There is a need for a handheld patient device to aggregate, manipulate, manage, present, and communicate diagnostic data and prescriptive data from medical devices, personal healthcare devices, patient recorded information, biomarker information and recorded information in an efficient manner to improve the care and health of a person with diabetes, so the person with diabetes can lead a full life and reduce the risk of complications from diabetes.
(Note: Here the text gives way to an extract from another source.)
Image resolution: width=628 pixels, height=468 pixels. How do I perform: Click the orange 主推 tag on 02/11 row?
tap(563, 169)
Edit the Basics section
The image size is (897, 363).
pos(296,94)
Further to the above, individuals with diabetes often may need to perform a series of paired glucose tests to help understand particular issues with behavior or therapy. This test involves having an individual obtain pairs of bG values before and after various events. For example, an individual can obtain a bG value before a specific meal, for example before lunch, and another bG value within a specified time after the lunch meal. The “before” and “after” bG values form a related “pair” of bG values and can be used as data for a “Testing In Pairs” (TIPs) test. Collecting and reviewing a plurality of related pairs of before/after bG test data for various events throughout the day (e.g., breakfast, lunch, dinner), while considering the type of food that was consumed at each meal, may help give the individual a better idea of how his/her bG levels are affected by certain foods or events, and thus may help the individual to better manage her/his bG levels throughout the day.
The above described TIPs test, however, can be somewhat inconvenient for an individual to carry out manually. The paired bG values need to be manually recorded by the individual such as by writing down the results in a log. This must be done typically for each meal of the day, and then compiled in such a way that the recorded results are able to show the individual how the bG test values changed throughout the day in response to the meals that the individual consumed. Often an external computer may be needed to present the bG test results in a fashion that aids in understanding the test results. Moreover, the individual must be attentive to the time periods during which the “before” and “after” bG test values must be obtained. Missing a “before” meal bG test will prevent the use of an “after” meal bG test result, for the purpose of constructing a “pair” of bG values for the test.